The university is also considering limiting off-site events, meetings and discretionary spending.
At MIT, departments are being asked to reduce their dependence on central funding by 5% to 10%. Some faculty tell GBH News their departments are capping graduate admissions. They fear additional cuts if the Republican-led Congress passes an endowment tax targeting wealthy universities like MIT in Democratic-led states.
Federal funding is a large part of research universities’ budgets , so administrators across the country are talking behind closed doors about their financial stability.
Higher education economist Robert Kelchen at the University of Tennessee, Knoxville said those discussions and rumors of further cuts are undermining morale and contributing to burnout.

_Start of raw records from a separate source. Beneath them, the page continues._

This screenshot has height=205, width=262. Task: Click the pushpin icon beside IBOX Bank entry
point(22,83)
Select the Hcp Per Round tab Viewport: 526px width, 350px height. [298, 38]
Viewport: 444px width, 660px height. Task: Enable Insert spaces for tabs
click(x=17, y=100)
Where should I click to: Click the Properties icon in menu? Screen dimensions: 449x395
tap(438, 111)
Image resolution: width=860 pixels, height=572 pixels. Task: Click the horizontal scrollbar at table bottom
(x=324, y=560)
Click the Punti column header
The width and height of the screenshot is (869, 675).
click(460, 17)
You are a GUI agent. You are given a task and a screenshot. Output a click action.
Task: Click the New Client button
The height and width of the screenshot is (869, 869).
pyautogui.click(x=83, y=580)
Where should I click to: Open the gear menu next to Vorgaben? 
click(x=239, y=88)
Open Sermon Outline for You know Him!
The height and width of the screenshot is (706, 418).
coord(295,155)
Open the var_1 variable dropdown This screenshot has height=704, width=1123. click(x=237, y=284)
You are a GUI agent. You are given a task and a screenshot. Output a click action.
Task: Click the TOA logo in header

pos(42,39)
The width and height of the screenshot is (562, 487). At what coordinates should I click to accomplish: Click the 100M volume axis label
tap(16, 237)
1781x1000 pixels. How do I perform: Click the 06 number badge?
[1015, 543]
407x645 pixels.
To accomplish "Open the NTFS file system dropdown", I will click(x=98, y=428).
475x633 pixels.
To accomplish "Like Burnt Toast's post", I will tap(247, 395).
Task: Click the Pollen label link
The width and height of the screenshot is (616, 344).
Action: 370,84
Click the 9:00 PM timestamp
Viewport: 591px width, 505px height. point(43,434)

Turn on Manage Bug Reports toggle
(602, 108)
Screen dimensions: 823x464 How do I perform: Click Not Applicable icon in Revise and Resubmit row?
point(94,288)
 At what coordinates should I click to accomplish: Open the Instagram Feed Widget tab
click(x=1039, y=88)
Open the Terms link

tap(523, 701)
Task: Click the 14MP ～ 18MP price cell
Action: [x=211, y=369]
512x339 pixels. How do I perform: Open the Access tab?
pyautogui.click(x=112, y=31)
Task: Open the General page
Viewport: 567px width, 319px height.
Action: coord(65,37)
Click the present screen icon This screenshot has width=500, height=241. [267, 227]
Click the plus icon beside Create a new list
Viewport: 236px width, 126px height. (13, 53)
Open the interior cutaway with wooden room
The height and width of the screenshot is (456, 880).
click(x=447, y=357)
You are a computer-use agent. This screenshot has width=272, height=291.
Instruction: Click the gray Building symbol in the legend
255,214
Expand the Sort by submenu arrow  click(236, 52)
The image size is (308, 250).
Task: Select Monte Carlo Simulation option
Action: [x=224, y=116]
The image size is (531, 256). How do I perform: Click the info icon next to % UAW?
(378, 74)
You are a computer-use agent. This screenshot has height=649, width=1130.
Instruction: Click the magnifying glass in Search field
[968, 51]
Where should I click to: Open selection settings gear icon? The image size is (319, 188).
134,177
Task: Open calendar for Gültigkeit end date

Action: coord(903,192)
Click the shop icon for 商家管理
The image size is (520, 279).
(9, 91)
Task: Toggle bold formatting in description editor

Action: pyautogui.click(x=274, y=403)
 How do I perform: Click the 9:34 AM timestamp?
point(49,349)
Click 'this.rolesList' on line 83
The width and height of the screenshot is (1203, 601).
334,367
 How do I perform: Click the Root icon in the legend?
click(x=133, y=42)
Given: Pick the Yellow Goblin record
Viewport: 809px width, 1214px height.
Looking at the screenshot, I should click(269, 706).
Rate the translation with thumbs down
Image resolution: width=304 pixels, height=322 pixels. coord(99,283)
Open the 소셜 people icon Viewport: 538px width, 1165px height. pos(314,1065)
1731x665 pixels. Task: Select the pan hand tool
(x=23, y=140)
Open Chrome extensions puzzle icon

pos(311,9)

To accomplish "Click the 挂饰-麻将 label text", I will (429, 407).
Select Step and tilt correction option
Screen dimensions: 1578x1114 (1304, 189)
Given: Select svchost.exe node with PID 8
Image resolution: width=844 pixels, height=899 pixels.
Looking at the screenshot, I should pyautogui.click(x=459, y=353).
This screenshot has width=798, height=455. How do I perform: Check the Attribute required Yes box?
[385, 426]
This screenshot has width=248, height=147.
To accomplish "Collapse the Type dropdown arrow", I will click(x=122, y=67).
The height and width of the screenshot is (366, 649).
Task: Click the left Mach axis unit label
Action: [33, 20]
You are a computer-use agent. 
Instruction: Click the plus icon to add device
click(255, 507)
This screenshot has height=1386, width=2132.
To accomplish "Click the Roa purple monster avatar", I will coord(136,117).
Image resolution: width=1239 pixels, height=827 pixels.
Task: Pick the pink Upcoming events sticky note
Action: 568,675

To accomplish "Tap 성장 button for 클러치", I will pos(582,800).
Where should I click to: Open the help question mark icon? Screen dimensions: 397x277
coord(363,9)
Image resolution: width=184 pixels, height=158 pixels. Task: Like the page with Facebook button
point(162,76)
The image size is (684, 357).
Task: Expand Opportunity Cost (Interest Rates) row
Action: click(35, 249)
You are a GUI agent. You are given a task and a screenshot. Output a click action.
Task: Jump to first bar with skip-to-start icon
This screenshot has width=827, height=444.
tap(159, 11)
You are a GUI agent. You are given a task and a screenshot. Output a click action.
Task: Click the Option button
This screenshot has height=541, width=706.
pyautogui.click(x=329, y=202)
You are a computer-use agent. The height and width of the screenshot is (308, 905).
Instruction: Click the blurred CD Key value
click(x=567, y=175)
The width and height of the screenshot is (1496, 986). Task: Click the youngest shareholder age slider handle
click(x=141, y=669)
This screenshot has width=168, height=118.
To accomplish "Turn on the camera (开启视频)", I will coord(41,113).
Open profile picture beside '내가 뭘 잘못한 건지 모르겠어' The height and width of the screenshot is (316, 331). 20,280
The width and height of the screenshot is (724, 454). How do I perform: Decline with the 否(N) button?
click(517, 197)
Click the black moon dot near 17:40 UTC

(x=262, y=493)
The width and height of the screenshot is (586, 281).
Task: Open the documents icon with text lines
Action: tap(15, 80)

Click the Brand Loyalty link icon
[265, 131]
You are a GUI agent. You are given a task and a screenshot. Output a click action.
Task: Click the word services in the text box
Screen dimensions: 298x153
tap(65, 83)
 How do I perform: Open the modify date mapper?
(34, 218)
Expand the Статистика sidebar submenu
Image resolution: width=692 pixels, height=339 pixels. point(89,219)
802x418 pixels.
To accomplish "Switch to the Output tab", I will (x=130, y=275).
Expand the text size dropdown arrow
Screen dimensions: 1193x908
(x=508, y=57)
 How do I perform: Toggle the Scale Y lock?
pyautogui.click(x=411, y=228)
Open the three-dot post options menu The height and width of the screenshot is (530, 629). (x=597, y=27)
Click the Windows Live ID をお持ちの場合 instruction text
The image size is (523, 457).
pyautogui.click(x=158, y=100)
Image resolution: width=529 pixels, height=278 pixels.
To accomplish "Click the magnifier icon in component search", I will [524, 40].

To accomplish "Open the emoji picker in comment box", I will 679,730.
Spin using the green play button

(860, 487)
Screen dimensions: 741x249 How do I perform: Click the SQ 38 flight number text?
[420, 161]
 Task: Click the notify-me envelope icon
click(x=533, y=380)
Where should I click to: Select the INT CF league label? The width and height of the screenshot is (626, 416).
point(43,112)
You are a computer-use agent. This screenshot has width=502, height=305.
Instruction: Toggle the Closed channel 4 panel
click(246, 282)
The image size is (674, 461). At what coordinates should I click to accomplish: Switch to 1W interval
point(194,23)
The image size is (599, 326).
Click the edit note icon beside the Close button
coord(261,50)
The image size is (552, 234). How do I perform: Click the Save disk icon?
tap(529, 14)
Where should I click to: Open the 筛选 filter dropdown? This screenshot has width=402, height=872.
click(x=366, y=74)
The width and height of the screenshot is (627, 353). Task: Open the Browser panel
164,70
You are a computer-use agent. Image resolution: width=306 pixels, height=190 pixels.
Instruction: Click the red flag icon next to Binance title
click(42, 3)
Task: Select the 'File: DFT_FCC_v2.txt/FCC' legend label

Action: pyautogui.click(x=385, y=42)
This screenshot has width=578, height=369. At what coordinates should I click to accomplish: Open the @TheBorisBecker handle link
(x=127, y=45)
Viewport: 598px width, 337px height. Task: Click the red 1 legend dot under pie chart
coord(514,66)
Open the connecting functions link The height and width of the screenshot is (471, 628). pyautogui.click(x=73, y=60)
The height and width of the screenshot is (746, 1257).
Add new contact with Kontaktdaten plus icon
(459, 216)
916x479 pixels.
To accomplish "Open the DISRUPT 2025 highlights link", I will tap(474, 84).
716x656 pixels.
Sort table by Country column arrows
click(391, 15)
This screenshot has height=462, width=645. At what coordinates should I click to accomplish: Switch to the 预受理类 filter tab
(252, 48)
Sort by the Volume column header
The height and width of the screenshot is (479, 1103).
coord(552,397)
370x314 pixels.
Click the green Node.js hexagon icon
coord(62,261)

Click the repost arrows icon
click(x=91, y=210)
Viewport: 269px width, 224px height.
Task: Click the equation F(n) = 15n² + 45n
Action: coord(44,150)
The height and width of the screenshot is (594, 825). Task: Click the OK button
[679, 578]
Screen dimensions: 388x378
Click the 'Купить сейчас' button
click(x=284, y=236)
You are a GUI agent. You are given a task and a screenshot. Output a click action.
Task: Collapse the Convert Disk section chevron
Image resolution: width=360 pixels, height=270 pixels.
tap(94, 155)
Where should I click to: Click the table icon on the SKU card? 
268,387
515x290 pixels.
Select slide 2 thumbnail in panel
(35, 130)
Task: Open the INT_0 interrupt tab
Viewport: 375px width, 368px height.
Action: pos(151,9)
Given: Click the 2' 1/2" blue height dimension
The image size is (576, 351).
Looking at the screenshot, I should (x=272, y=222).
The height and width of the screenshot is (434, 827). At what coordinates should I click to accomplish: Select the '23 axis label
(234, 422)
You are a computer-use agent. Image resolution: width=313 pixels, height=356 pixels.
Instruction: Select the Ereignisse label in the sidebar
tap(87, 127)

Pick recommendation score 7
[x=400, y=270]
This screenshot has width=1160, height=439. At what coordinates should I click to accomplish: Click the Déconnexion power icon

“All the uncertainty with the Trump administration’s actions and the potential for substantial budget cuts means that colleges are considering doing things like hiring freezes and budget cuts in order to make sure they stay financially stable through this process,” Kelchen said. “If some grants are taken away and other grants see a reduction in indirect cost reimbursement, that money has to come from somewhere — and it’s difficult to take that money out of the classroom.”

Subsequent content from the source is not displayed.